Holi is the Indian festival of color that marks the advent of spring — and the end of winter — in a joyfully colorful display of raucous abandon. According to legend, Holi commemorates the time that prankster Lord Krisha doused the fair-skinned goddess Radha to make her look more like him. Centuries (and other legends) later, family, friends who are family, and neighbors come together under the hot March sun in plush lawns, backyards, driveways, and in the streets to celebrate.
I grew up in India, where preparation begins days before. Water balloons are purchased (tiny balloons, no bigger than a small mango), packets of powdered color are carefully selected from the local markets (and the colors! bursting with pinks and marigold orange, eye-searing blues and neon greens, turmeric yellow and brick reds), and water guns are tested for maximum squirt power.
Holi morning dawns, and the balloons are filled by the bucketful, then carefully knotted and stored in an easily accessible garden spot or window — all the better for a stealth attack on a visiting aunty or an innocent passerby. Mind you, those innocent passersby are not so innocent: They too have their stash of balloons and water guns to wreak havoc on any and everybody they meet.
The pigments of color are used dry or wet. Traditionally made from turmeric or natural flowers and plants, they then became mass-market, the cheap, multicolor pigments could end up staining someone’s skin for weeks — or forever rendering a pure white Pomeranian a sickly pink. Fortunately, that changed in the 1990s when most colors sold for Holi became organic and safe to use again.
The day begins with the family lining up early morning for a hair oil treatment and a liberal application of body oil or cream on any exposed body part to prevent the powder from settling in and staining the skin and scalp. Once prepared, we slip into our white cotton outfits. Everyone wears white on Holi. In part because it’s hot in India, in part because it’s a brilliant way to see the variety of colors your visitors have been subjected to by the time they get to your home.

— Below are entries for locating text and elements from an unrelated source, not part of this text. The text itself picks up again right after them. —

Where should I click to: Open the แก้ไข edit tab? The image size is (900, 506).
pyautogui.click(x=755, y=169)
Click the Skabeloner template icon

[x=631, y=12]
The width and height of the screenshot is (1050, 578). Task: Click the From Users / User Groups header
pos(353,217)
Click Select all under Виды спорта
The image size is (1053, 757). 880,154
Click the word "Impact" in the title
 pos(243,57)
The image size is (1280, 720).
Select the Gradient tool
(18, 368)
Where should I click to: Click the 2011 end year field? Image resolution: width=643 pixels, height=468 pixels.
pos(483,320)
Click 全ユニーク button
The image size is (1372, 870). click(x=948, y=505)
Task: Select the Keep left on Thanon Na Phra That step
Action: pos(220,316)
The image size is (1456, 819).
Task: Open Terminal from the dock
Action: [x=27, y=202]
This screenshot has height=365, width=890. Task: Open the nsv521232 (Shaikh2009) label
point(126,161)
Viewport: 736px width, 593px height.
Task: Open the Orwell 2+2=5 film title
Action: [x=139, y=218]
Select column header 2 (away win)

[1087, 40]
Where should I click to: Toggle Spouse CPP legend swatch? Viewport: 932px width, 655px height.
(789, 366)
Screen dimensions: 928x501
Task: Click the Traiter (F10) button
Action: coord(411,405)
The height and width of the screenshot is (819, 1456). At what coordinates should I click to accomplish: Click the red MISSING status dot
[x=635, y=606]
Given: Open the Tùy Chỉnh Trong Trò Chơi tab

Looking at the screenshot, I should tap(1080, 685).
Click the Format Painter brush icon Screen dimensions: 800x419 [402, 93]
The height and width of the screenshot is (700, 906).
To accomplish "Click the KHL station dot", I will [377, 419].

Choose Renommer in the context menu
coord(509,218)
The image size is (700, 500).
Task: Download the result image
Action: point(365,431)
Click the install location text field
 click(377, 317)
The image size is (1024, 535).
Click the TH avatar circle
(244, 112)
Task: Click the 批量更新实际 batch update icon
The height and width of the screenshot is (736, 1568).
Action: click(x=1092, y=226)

The elder family members have a small and respectful streak of color applied to their foreheads or faces.
But it all gets crazy very quickly.
No one under the age of 65 is spared a thorough soaking, balloon attack, and color smearing.
And then there’s the food and drink. Holi usually involves sunny, boozy afternoons in people’s gardens and homes. There is a tradition of mixing bhang (edible cannabis leaf) with buttermilk or whisked yogurt to make a sweet or salty drink or into Indian ladoos (sweet round balls of semolina or dough served as dessert).
Before you know it, everybody is either singing, drunk, stoned, or, well, just sick and tired of the heat and getting splashed with color. By the end of the afternoon people are back in their homes scrubbing the color off, recovering from the day. The cities get quiet, and we all drowsily celebrate the start of another spring. Happy Holi indeed.